Beyond enabling the enforcement of employment law, scrapping “right to work” could improve the quality of childcare provision for everyone. It would mean that all workers could register with Ofsted (provided inaccessible fees were also scrapped), allowing the government to regulate the sector without pushing out its most vulnerable members. It would also make it possible for migrant childcare workers to access the training currently unavailable to them, including on paediatric first aid, safeguarding, domestic violence, nutrition and early years education.

Regulation is an important tool for tackling workplace inequality and exploitation. Equally important is worker organising. Migrant women have been historically excluded from union membership. While the policy interventions described above would remove such barriers, migrant workers are already finding ways to build power within the hostile environment.

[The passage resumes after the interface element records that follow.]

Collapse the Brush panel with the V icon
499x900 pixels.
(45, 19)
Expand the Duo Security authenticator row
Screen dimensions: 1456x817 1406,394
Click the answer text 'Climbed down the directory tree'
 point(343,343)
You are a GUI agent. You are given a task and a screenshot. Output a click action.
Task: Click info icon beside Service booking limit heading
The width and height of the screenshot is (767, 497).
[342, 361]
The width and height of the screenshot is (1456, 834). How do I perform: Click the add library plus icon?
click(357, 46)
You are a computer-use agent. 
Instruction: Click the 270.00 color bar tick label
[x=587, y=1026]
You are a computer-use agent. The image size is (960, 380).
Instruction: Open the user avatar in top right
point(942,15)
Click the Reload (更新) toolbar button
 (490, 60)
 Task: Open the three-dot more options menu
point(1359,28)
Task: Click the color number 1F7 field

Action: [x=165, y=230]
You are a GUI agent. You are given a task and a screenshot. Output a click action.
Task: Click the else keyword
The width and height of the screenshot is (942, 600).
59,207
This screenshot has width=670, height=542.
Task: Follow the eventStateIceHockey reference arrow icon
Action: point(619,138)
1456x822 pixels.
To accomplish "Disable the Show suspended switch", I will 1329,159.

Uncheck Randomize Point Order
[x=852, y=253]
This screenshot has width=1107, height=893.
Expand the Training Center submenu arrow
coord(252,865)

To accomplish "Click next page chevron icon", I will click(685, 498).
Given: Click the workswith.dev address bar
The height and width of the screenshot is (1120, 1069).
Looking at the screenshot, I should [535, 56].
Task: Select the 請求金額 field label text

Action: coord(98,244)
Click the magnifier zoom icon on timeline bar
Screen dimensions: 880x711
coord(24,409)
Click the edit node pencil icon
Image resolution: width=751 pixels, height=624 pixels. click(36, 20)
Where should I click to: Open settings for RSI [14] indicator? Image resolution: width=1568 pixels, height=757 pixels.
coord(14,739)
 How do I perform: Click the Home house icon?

Drawing on organising initiatives by other precarious and migrant workers, such as Britain’s Swarm (Sex Worker Advocacy and Resistance Movement) and America’s National Domestic Workers Alliance, the Nanny Solidarity Network (NSN) is the first UK-based group organised by and for childcare workers that centres migrants. Established during lockdown, the NSN promotes mutual aid including a coronavirus hardship fund, free English classes and “know your rights” resources. The network is now exploring the possibility of establishing a union branch with the Independent Workers’ Union of Great Britain (IWGB).

Groups like these are also campaigning for industry change on a larger scale. The NSN is calling for domestic work to be added to the “skilled work” list for Tier 2 General Worker visas, while groups like LAWRS and Kalayaan are campaigning to reinstate the pre-2012 Overseas Domestic Worker visa, as well as allow routes to settlement for documented domestic workers. The government must take these asks seriously in order to value the vital role care provision plays in enabling the broader economy to run.

The informal economy does not exist in spite of the criminalisation of migrants; it exists because of it. If we truly want to see a safer childcare industry, we must allow all workers in the sector the right to work visibly and with full access to employment rights. Doing so will ensure quality care – for workers and families alike.

Miranda Hall is a researcher at the New Economics Foundation. Veronica Deutsch is a writer, nanny and organiser with the Nanny Solidarity Network.